When galcanezumab (0, 30, or 250 mg/kg) was administered to male rats by subcutaneous injection prior to and during mating, no adverse effects on fertility was observed. The higher dose tested was associated with a plasma exposure (C_{ave, ss}) 8 times that in humans at the recommended human dose (RHD) of 120 mg. When galcanezumab was administered to female rats by subcutaneous injection in two studies (0, 30, or 100 mg/kg; 0 or 250 mg/kg) prior to and during mating and continuing throughout organogenesis, no adverse effects on fertility were observed. The highest dose tested (250 mg/kg) was associated with a plasma C_{ave, ss} 38 times that in humans at the RHD.

• L-histidine [0.5 mg/mL, 0.5 mg]
• L-histidine hydrochloride monohydrate [1.5 mg/mL, 1.5mg]
• Polysorbate 80 [0.5 mg/mL 0.5 mg] [E433]
• Sodium Chloride [8.8 mg/mL, 8.8 mg]
• Water for Injection

Total sodium content per 1 mL of product approximately 3.5 mg

In the absence of compatibility studies, this medicinal product must not be mixed with other medicinal products.

• Store refrigerated at 2°C to 8°C (36°F to 46°F) in the original carton to protect EMGALITY from light until use.
• Do not freeze.
• Do not shake.
• EMGALITY may be stored out of refrigeration in the original carton at temperatures up to 30°C (86°F) for up to 7 days. Once stored out of refrigeration, do not place back in the refrigerator.
• If these conditions are exceeded, EMGALITY must be discarded.
• Discard the EMGALITY single-dose prefilled pen after use in a puncture-resistant container.

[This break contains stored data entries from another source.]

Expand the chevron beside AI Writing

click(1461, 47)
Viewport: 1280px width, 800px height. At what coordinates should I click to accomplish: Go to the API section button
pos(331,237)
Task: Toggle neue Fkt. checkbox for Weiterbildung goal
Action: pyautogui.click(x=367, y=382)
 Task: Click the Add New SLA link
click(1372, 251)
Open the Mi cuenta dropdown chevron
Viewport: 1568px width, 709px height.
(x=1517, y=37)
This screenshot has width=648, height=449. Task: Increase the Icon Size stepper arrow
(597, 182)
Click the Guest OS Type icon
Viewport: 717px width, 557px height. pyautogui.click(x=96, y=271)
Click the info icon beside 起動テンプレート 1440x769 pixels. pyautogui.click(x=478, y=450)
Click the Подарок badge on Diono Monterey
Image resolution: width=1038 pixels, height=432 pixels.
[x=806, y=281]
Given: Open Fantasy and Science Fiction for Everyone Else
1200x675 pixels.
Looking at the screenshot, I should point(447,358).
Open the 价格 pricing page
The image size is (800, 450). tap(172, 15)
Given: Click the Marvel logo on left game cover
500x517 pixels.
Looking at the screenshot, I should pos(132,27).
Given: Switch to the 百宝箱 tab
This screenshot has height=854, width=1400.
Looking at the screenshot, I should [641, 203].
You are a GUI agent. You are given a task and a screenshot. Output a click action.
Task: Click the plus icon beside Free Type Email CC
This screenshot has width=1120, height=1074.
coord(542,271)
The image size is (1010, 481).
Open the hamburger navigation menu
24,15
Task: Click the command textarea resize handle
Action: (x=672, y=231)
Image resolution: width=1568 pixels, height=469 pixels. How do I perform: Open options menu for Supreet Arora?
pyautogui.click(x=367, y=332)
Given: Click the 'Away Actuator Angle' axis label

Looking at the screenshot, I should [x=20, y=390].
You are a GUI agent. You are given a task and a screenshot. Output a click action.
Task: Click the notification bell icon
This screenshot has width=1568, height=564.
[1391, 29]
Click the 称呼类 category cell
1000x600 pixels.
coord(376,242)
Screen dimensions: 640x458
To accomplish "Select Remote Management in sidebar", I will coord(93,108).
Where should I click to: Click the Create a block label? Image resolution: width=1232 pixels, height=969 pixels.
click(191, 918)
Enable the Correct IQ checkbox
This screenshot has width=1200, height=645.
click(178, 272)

EMGALITY injection is a sterile, preservative-free, clear and colorless to slightly yellow solution available in a single-dose prefilled pen manufactured to deliver 120 mg galcanezumab. EMGALITY is not made with natural rubber latex.

EMGALITY is supplied as:

Not all pack sizes may be marketed.

No special requirements for disposal.

Any unused medicinal product or waste material should be disposed of in accordance with local requirements.